We’ve come a long way in this course so far. We’ve gone from drawing our hands and learning about basic forms to learning about color theory and finally making our first painting of the four major forms with black and white acrylic paint.   . When I say “Learning to paint” this isn’t something that can just be learned with one quick lesson. There aren’t really any tricks or shortcuts. If you want to learn to paint you must dedicate yourself to it, and treat it as a discipline. You will improve with each painting you make.  What I’ve outlined in the previous lessons is a foundation which will translate towards painterly thinking.
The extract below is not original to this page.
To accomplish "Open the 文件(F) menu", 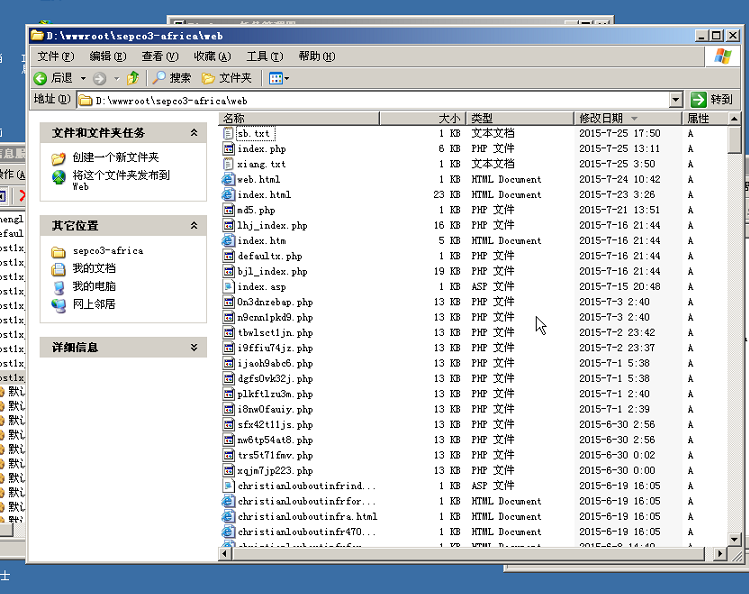I will pos(55,56).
Upon completing the previous lessons you should now posses a skill set. Think of it as a certain set of skills which you are trying to master. There are analogies that could be made to a variety of other activities which need discipline in order to excel at.  I compare painting to music a lot: but in this case I believe the philosophy you should develop towards learning to paint should be closer akin to a student of martial arts. It’s a body and mind duality. Both your dexterity needs to be improved in order to manipulate the brush in a deft manner, but also your mind needs to learn how to stay out of the way and stop naming the things  you are drawing or painting.  If you really want to learn to paint you can’t just read about it, you need to do it, make mistakes, and then do it over, and over, and over again.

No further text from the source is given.